Timing has been critical to staging the thrilling conclusion to the Royal Fireworks Concert in Riverfront Park since its humble beginnings in the late 1970s.

And now the time has come for the finale to the free summer show. Sunday night’s 35th performance was the last one by longtime presenter Allegro Baroque and Beyond.

Thousands turn out for the baroque wind band concert, which entails newer arrangements but always ends with Handel’s 1749 “Music for the Royal Fireworks” with synchronized fireworks overhead.

But the $40,000 production cost and waning sponsorships persuaded the nonprofit group’s board of trustees to pull the plug.

If the show goes on, community supporters will need to step up to make it happen, said producer Beverly Biggs, who established the tradition with conductor David Dutton.

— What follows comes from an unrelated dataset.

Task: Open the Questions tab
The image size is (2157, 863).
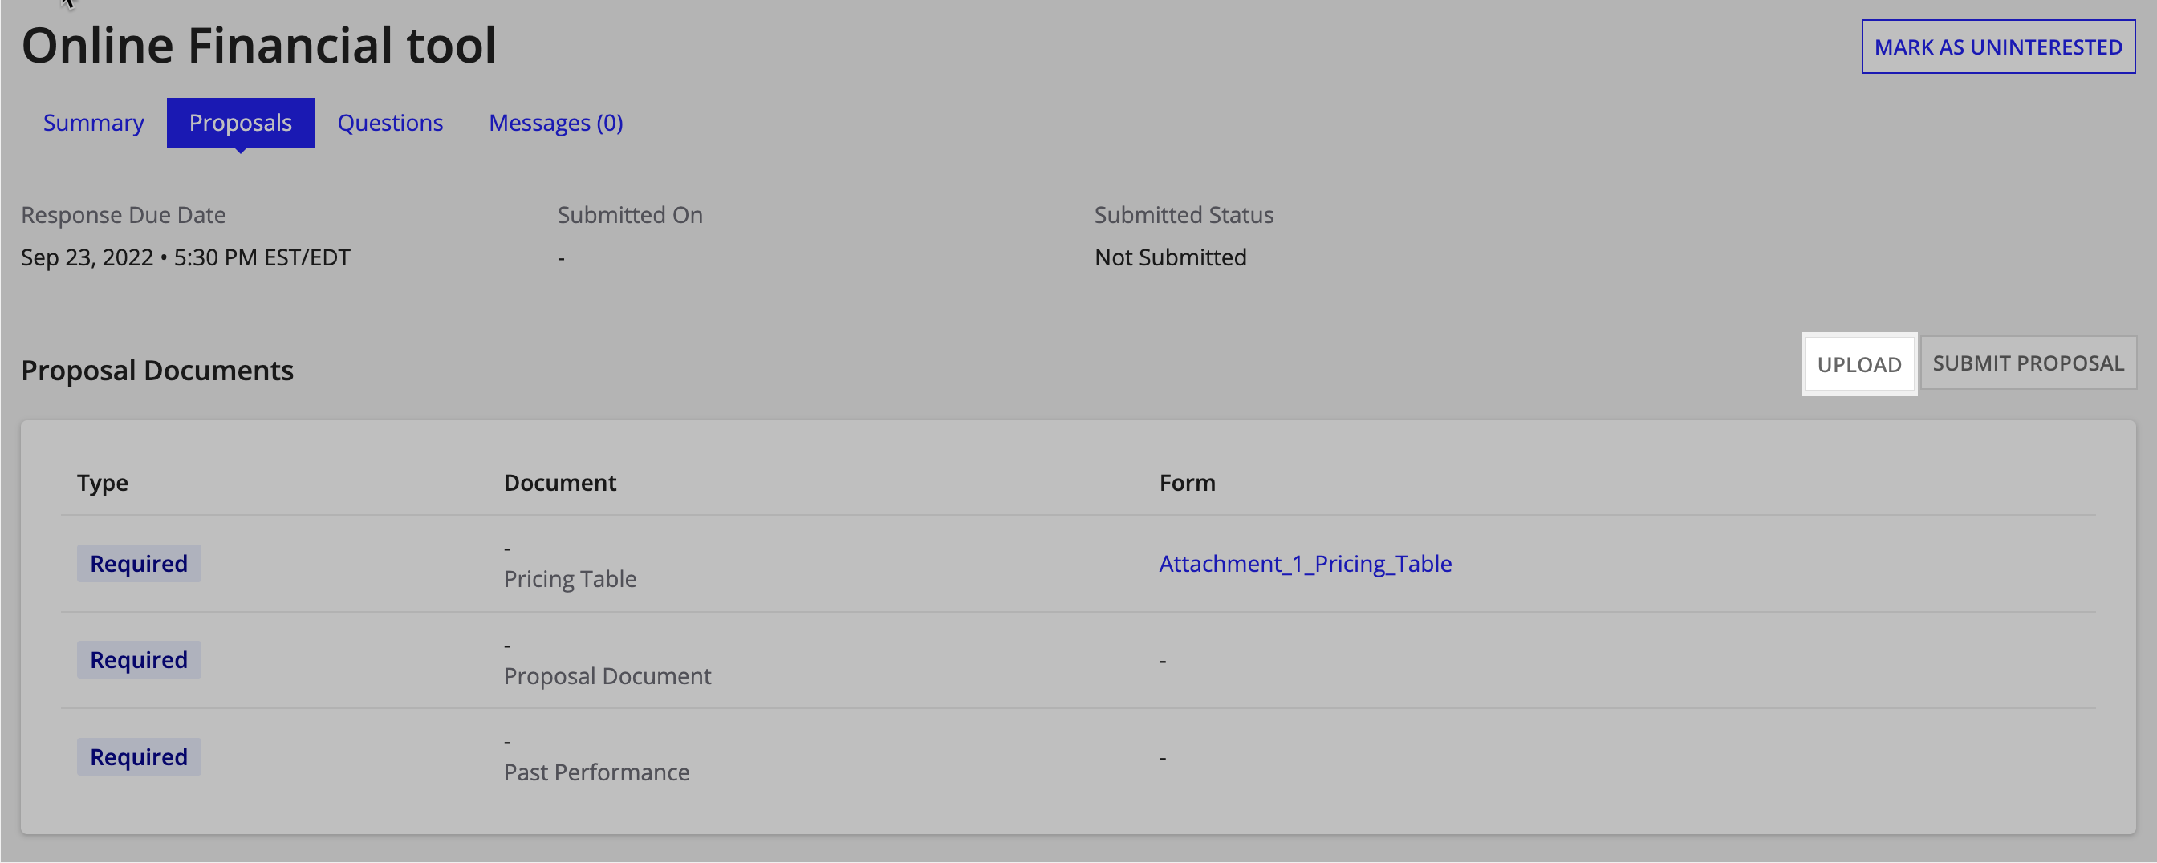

“Absent the level of funding needed, we probably should just say, ‘Wasn’t that fabulous,’ ” Biggs said before Sunday’s concert. “So our goal tonight is just to make this the most beautiful evening we possibly can.”

Some of the audience members who staked out favorite spots for Sunday’s program said they were disappointed Allegro is ending its run but grateful for the years of entertainment.

“I think it’s real sad because it’s one of the really special kinds of concerts. Nobody else does this. This has been a Spokane original,” said Carolyn Jess, whose husband, Larry, plays trumpet in the band and also plays with the Spokane Symphony.

“It’s just such a delightful thing – a different kind of music that you don’t hear anywhere else,” Jess said. “You can’t beat the setting, that’s for sure. … It will really leave a hole at the end of our summer.”

The blend of post-Renaissance music, pleasant summer evenings and fireworks made the event popular for old and young alike.

Mica Pointer, 19, of Spokane, attended his first Royal Fireworks Concert in 2009, when it still was part of a two-day period festival that included actors in Georgian costume, combat classes and magic shows. Pointer paid homage to those days Sunday with period-accurate attire of 18th-century English nobility, including the sash of office and medals from military service.

“I’m going to miss it, I really will,” he said. “It’s always been a fun, kind of landmark time during the summer.”

Biggs and Dutton helmed the production since its inception in 1978, when about 3,000 showed up to listen and watch. The concert only skipped one year, 1985, and never once did it rain.

Steadily it grew into a local institution, with audiences growing to around 30,000. They pack the concrete steps in front of the floating stage near the INB Performing Arts Center and spread out over the Lilac Bowl meadow across the river.

The 60-piece Royal Band is the nation’s oldest established wind band of its type. It includes bassoons, trumpets, horns, percussion and a serpent, which is a bass wind instrument.

Its performance was preceded Sunday night by the Eastern Washington University Chamber Choir performing madrigals and other baroque selections.

The major sponsor this year was S-R Media/The Spokesman-Review.

The cost of the pyrotechnics, insurance, musicians and staff are substantial, as is the time commitment, said Biggs, who lives in North Carolina.

“For Dave and me, it’s three or four months of work. The week of the event it’s 16-, 18-hour days,” she said. “We probably have a few more events in us, but not to do the whole ball of wax.”

Some generous donors could establish an endowment fund to keep it going, Biggs suggested. “If Spokane wanted to make it happen for the next 100 years, that’s within the realm of possibility.”